Mutations in the KCNJ2 gene on chromosome 17q account for approximately two-thirds of ATS probands. KCNJ2 encodes a widely expressed inwardly rectifying potassium channel (Plaster et al., 2001). Interestingly, among all identified probands, about 50% have an autosomal dominant disorder, and identification of sporadic cases with de novo mutations is common. The mechanisms of channel dysfunction are heterogeneous, including impaired phospholipid binding, pore function, or protein trafficking. Because VGKCs are tetrameric complexes, many (if not all) of the mutations are dominant negative.

Diagnosis

Previous studies that took into account the variable penetrance of ATS classified individuals as affected if two of three criteria were met: paroxysmal weakness, prolonged QT interval with or without ventricular dysrhythmias, or characteristic dysmorphic features (Yoon et al., 2006a). ATS should be included in the differential diagnosis of any individual with documented long-QT syndrome, even in the absence of periodic paralysis or dysmorphism. Some family members of patients with the full clinical triad show only prolonged QT intervals. Similarly, perform ECG on all patients with suspected periodic paralysis for careful measurement of the QT interval.
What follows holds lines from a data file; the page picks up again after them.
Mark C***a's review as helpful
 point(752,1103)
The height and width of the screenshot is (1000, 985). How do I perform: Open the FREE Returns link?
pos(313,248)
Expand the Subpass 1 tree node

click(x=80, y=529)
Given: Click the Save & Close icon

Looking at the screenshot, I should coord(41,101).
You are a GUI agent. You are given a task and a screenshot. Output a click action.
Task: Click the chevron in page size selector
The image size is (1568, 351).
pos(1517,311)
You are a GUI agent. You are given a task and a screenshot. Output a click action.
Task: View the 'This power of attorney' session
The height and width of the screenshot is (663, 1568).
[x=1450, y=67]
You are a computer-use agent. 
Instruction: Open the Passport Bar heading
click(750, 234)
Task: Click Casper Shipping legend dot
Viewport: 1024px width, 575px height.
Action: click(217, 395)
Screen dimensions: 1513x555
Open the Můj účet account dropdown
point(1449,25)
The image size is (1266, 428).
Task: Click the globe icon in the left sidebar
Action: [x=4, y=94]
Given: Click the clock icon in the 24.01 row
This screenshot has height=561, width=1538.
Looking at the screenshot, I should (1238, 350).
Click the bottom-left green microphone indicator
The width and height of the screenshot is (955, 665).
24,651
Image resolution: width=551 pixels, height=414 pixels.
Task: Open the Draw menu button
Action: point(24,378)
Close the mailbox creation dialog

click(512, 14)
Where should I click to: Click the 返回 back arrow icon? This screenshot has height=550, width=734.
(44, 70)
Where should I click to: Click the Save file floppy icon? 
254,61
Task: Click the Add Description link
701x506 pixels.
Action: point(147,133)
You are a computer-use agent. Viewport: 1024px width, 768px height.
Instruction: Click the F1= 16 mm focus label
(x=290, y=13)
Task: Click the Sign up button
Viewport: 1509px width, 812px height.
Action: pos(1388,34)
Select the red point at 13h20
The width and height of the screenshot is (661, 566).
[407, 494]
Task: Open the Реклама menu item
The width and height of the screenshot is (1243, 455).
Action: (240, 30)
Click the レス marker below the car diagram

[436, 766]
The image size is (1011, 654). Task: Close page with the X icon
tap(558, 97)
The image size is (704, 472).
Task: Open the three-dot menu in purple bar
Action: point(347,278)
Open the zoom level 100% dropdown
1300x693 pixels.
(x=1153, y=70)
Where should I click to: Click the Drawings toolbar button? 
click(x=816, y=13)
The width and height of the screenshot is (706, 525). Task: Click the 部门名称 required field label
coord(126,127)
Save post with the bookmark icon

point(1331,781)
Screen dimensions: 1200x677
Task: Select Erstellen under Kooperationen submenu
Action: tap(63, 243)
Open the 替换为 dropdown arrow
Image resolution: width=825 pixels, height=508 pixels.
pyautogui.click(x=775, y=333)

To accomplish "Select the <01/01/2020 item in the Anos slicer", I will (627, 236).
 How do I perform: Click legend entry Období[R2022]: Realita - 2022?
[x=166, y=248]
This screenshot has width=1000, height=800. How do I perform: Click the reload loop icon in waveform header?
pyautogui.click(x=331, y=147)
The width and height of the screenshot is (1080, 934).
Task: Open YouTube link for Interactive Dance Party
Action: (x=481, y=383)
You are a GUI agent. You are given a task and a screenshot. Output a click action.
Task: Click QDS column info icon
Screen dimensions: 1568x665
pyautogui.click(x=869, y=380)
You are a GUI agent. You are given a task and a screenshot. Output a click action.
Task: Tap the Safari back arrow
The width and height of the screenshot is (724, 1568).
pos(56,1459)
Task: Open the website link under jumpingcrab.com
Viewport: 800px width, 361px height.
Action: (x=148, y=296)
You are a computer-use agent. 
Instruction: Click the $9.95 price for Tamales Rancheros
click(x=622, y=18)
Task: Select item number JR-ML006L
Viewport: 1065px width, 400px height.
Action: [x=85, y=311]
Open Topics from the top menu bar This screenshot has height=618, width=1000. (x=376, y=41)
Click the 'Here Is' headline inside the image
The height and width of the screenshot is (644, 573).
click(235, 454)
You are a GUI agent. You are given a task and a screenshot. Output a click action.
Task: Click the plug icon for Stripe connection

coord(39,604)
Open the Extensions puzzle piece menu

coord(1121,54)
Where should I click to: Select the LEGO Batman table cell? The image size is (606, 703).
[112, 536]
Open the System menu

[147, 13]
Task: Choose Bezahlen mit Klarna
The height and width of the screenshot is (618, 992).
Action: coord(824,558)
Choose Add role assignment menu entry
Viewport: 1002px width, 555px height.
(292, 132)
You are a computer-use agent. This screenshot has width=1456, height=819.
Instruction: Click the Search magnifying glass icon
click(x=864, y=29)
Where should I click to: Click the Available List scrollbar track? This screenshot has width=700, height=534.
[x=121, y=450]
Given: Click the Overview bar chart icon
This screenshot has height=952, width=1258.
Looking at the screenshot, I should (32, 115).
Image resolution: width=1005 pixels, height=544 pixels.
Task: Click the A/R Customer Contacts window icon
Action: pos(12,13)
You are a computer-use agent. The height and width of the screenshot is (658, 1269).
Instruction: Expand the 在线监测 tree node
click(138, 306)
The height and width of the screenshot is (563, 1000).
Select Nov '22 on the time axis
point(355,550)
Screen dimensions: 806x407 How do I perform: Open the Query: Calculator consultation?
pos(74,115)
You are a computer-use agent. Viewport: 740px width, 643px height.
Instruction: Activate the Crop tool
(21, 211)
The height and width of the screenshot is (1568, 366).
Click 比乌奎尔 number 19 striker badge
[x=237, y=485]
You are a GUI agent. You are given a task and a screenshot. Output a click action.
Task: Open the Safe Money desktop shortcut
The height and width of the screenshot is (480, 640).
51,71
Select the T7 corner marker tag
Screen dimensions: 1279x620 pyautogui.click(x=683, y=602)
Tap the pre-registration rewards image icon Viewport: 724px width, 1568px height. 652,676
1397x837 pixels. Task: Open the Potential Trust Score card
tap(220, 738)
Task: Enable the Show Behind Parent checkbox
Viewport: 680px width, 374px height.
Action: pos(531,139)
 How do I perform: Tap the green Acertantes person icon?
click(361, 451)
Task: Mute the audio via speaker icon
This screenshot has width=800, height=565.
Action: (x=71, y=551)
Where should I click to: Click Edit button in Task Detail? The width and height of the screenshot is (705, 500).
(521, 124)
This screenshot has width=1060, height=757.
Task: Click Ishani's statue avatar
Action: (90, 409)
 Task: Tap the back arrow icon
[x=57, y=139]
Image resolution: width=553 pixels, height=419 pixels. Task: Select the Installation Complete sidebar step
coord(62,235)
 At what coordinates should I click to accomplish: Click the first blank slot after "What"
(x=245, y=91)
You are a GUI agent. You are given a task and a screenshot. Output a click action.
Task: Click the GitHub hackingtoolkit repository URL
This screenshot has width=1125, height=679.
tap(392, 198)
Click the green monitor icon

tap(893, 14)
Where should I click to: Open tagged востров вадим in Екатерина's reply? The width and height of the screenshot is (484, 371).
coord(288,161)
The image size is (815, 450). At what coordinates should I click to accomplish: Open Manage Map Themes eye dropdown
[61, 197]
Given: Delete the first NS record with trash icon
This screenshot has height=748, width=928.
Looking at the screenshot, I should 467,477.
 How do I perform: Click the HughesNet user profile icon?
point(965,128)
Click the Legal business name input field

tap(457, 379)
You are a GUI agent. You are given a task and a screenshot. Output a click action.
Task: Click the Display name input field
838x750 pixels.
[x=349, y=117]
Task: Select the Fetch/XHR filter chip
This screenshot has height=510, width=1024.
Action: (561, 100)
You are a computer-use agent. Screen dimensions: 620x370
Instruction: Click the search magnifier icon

Often the diagnosis of ATS is established when an individual with paroxysmal weakness presents during an acute phase with ECG abnormalities. However, one often overlooks the diagnosis because the cardiac abnormalities, as with periodic muscle weakness, can be transitory and missed on routine ECG. A Holter monitor can capture episodic dysrhythmias or longer tracings for QT-interval analysis when ATS is suspected and the standard ECG is normal. Cardiac monitoring under provocative maneuvers such as tilt-table testing or graded exercise protocols may allow dysrhythmias to surface and should be utilized when the diagnosis of ATS is highly suggested but prior cardiac evaluation is unremarkable.